Slow reading from many rosbags in python. No speedup from parallelization.
Hi everyone, I've run into a performance issue with slow read speeds when reading from many rosbag files. For context, all these results were gathered on my personal machine with a WD SN750 SSD (quoted max sequential read speed around 3400 MB/s) and an Intel i7 4-core (8 threads). I am using ROS Noetic on Ubuntu 20.04 for the read experiments I describe below, but the rosbag files were generated in a docker image running ROS Kinetic on Ubuntu 16.04.
I've setup a small python test program which sequentially opens 81 different bag files, reads all messages from a single odometry topic in that bag file, and stores the data in a python list. It does not do any other processing with the data after this. Here are the results when I run that program in a single-threaded manner:
- Number of workers: 1
- Bag file count, total size (MB), avg size (MB): 81, 532.4, 6.6
- Total time (s): 9.639
- Time per file (s): 0.119
- Throughput (MB/s): 55.2
Note that the "throughput" reported here is likely a gross over-estimate of the true number since I am only reading a very small subset of the full data stored in each bag file. This number was computed as total_size / total_time.
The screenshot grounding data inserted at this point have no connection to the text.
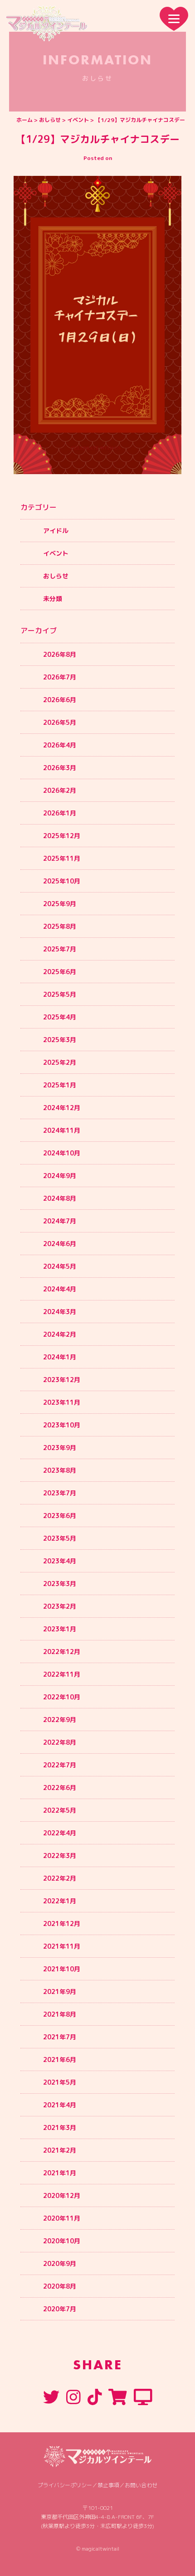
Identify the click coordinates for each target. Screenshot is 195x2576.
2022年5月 (59, 1810)
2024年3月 (59, 1311)
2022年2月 (59, 1878)
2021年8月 (59, 2014)
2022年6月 (59, 1787)
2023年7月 (59, 1493)
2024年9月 (59, 1175)
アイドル (55, 530)
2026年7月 (59, 677)
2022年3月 (59, 1855)
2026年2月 (59, 790)
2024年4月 (59, 1289)
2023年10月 (61, 1425)
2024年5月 (59, 1266)
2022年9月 (59, 1719)
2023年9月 (59, 1447)
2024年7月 (59, 1221)
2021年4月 (59, 2105)
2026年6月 (59, 699)
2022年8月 (59, 1742)
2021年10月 (61, 1969)
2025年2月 (59, 1062)
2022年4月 (59, 1833)
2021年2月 (59, 2150)
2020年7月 (59, 2308)
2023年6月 (59, 1515)
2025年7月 (59, 949)
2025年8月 (59, 926)
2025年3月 (59, 1039)
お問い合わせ (141, 2485)
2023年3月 (59, 1583)
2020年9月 (59, 2263)
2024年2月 (59, 1334)
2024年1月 (59, 1357)
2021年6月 (59, 2059)
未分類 (52, 598)
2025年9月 (59, 903)
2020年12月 (61, 2195)
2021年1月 (59, 2172)
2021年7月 (59, 2037)
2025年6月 (59, 971)
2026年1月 (59, 813)
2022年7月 (59, 1765)
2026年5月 (59, 722)
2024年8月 (59, 1198)
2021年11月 (61, 1946)
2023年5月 (59, 1538)
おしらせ (50, 120)
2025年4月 (59, 1017)
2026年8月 (59, 654)
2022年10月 (61, 1697)
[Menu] (174, 19)
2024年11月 (61, 1130)
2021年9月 (59, 1991)
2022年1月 (59, 1901)
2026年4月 (59, 745)
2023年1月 (59, 1629)
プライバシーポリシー (65, 2485)
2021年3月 (59, 2127)
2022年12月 (61, 1651)
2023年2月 (59, 1606)
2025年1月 (59, 1085)
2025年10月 (61, 881)
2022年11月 (61, 1674)
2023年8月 (59, 1470)
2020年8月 (59, 2286)
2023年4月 (59, 1561)
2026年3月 (59, 767)
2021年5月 (59, 2082)
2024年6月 (59, 1243)
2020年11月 (61, 2218)
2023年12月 (61, 1379)
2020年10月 (61, 2240)
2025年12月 (61, 835)
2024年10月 (61, 1153)
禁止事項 (108, 2485)
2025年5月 (59, 994)
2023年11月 (61, 1402)
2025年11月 (61, 858)
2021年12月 (61, 1923)
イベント (78, 120)
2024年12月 (61, 1107)
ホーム (24, 120)
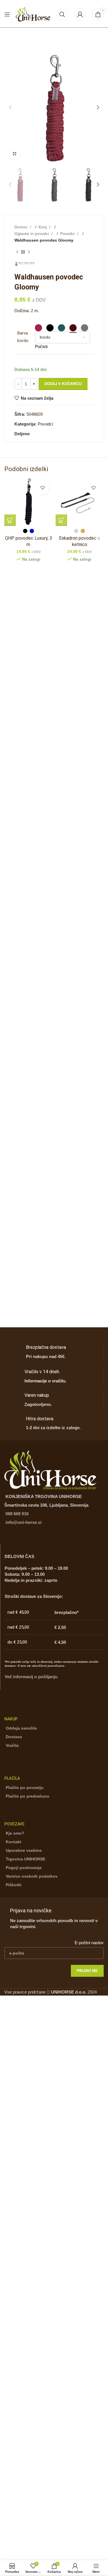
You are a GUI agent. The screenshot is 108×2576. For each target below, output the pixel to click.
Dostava (14, 1736)
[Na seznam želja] (42, 488)
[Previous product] (17, 252)
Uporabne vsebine (24, 1850)
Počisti (41, 346)
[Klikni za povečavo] (14, 154)
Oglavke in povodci (32, 233)
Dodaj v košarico (63, 384)
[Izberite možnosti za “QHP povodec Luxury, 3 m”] (10, 520)
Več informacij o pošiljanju (31, 1676)
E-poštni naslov (89, 1942)
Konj (43, 227)
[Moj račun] (80, 14)
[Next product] (29, 252)
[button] (10, 107)
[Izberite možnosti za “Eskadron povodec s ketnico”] (61, 520)
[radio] (38, 327)
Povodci (68, 233)
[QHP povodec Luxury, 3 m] (28, 502)
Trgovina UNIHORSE (25, 1859)
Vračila (12, 1745)
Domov (21, 227)
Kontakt (13, 1841)
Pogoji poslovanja (23, 1867)
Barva (22, 333)
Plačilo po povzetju (24, 1787)
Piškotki (14, 1885)
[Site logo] (33, 13)
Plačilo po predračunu (27, 1796)
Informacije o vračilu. (45, 1380)
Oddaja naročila (21, 1728)
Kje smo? (15, 1833)
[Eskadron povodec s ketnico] (80, 502)
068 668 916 (17, 1513)
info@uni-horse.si (23, 1522)
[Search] (62, 14)
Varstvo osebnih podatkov (32, 1876)
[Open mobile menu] (7, 14)
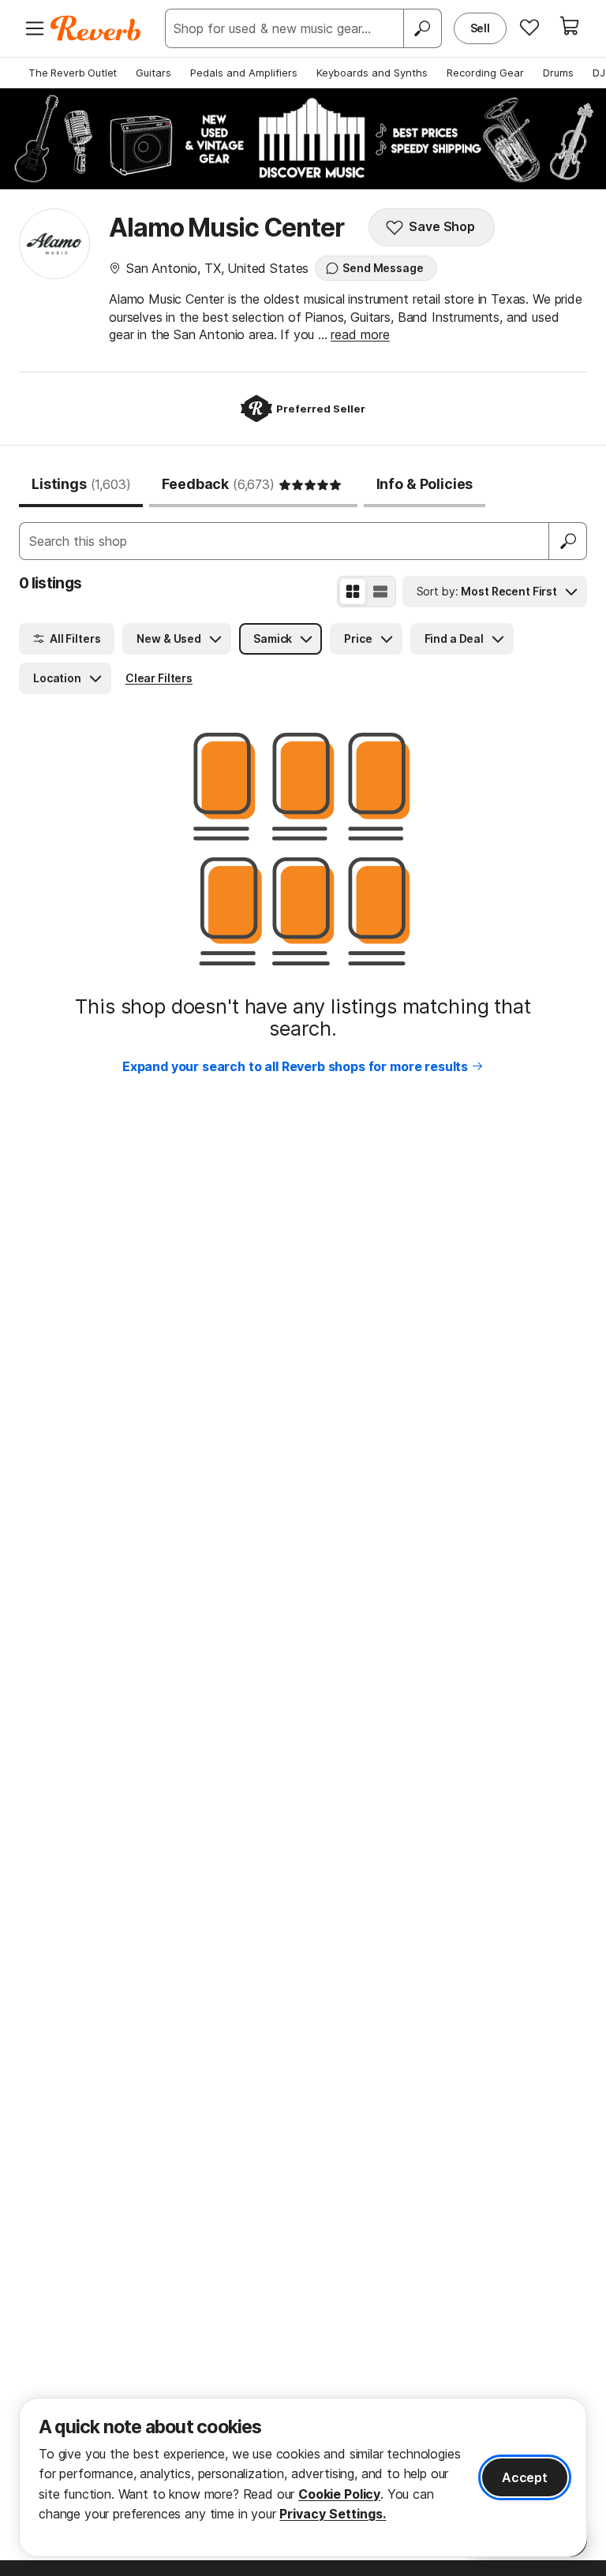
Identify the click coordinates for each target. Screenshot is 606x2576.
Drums (558, 72)
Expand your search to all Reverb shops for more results (295, 1066)
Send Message (382, 267)
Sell (480, 28)
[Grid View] (352, 591)
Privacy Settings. (332, 2514)
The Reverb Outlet (72, 72)
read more (360, 334)
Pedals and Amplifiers (243, 72)
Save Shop (442, 226)
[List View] (380, 591)
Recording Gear (485, 72)
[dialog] (303, 2477)
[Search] (422, 28)
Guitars (153, 72)
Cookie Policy (339, 2494)
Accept (525, 2477)
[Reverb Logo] (95, 28)
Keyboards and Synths (372, 72)
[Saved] (529, 27)
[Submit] (568, 541)
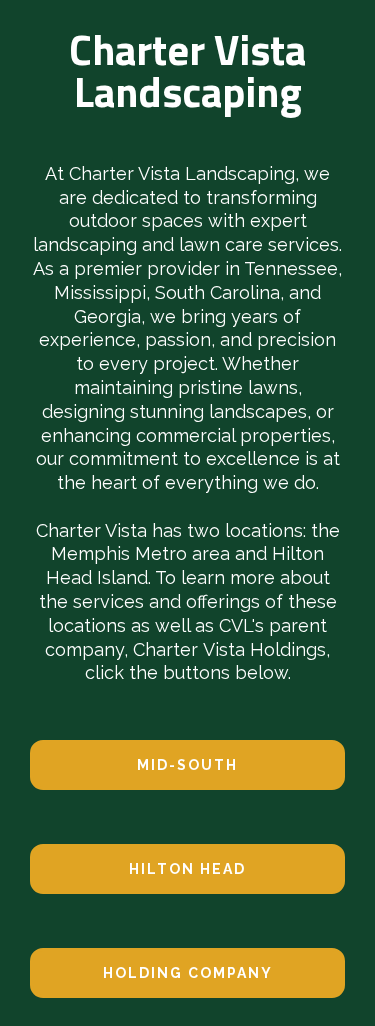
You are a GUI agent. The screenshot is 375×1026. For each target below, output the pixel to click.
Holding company (188, 973)
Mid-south (187, 765)
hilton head (187, 869)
I monitored CPU and I/O performance with htop
and iotop
respectively while this ran. The I/O impact appeared almost negligible, but I noticed the CPU usage was at 100% of a single CPU thread. The 7 remaining threads were idle (besides some light background use). Since this seemed to be a CPU bottleneck, I tried parallelizing the operation with the Python concurrent
library by using a separate thread to load and read each bag file. Here are the results:
- Number of workers: 8
- Bag file count, total size (MB), avg size (MB): 81, 532.4, 6.6
- Total time (s): 10.985
- Time per file (s): 0.136
- Throughput (MB/s): 48.5
So parallelizing the operation actually resulted in slightly decreased performance, even though each bagfile is entirely independent from the others. I also still saw 100% utilization on only a single CPU thread while the other 7 threads sat idle. However, the utilization was now divided over 8 python threads with each thread consuming roughly 12.5%.
It seems like the Python rosbag API might not support being parallelized in this way, but I am not familiar those kind of implementation details. In the past I've tried converting to other data formats (e.g. HDF5) and gotten better read performance, but performing the conversion takes some time and has other disadvantages. Any ideas what may be causing this, and/or potential solutions to improve read speed?
I can post the full test script as well if anyone is interested.
Thanks, Charlie